Writers and music, death and boats.
Interestingly, two writers who have somehow crossed my reading path,Teju Cole and Tomas Transtromer, have written passages or poems that include boat imagery and link specific pieces of music to meditations on death.
In his poem The Grief Gondola (or Sorrow or Sad Gondola) Transtromer writes of Franz Liszt’s composing the piano pieces La Lugubre Gondola I and II whilst “under a premonition” of his son-in-law, Richard Wagner’s death. Liszt was visiting his daughter and Wagner in Venice at the time and his title references the funeral gondolas float past their apartment. A month later Wagner died.
https://www.youtube.com/watch?v=RaIrJoqO1xc
Teju Cole’s death-haunted book Open City ends with a scene in which the protagonist attends a performance of Mahler’s Ninth Symphony, the ending of which is generally interpreted as a farewell to the world following the death of his daughter and a diagnoses of his own heart disease.
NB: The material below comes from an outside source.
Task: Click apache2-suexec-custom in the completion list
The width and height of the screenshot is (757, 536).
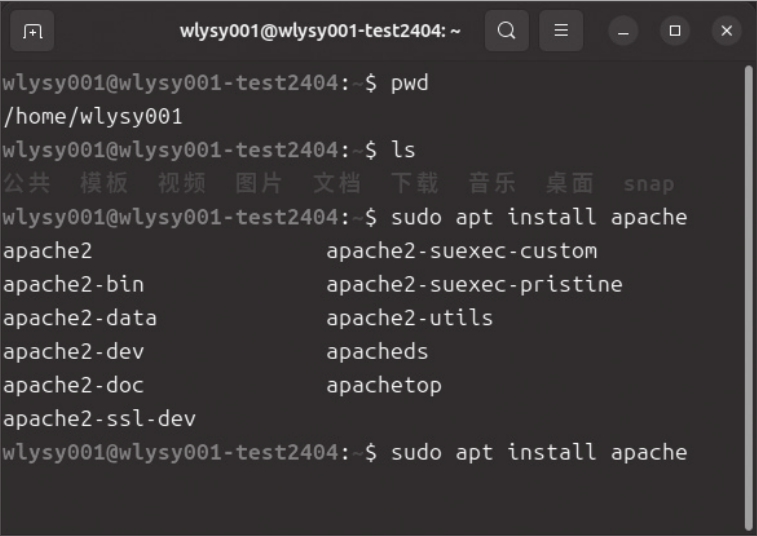Action: point(461,250)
https://www.youtube.com/watch?v=ZZI_RRdVTGQ
In the final movement, an elderly woman walks up the aisle. “As she drifted to the entrance and out of sight, in her gracefulness she resembled nothing so much as a boat departing on a country lake early in the morning, which, to those still standing on the shore, appears not to sail but to dissolve into the substance of the fog.” Later in the chapter the protagonist finds himself on a boat as well, contemplating the Statue of Liberty. Cole ends the chapter and the book with a little know historical fact, that a colonel cataloged the thousands of confused birds who met their death colliding with the statue. Given the incidents of atrocity at the hands of progress woven throughout the novel, a reader might conclude that the birds are a metaphor for exactly that.
Perhaps I am predisposed to this pattern of imagery due a random find that somehow has gained it’s own power as a metaphor. Many years ago I came across a book cover for a children’s book in a pile of my neighbor’s trash. The cover was for a book, which was no longer attached, entitled “Tabby and the Boatfire,” presumably about a cat who saves the crew of a ship. The phrase instantly stuck with me and, as it happens I had occasion to give pseudonyms for a couple of things and chose that title.
For years I thought of it as a good name for a band and then, as Tabby was somehow dropped from the phrase, a metaphor for climate change. The earth is our boat and it is on fire. But recently a possible meaning of the phrase has gained prominence in my Memento Mori-obsessed mind. That it is our body that is the boat and it is the human condition that this vessel with which we travel life is doomed to burn, decay and sink. But as with any metaphor, I am more interested in exploring it’s range rather than restricting it’s meaning.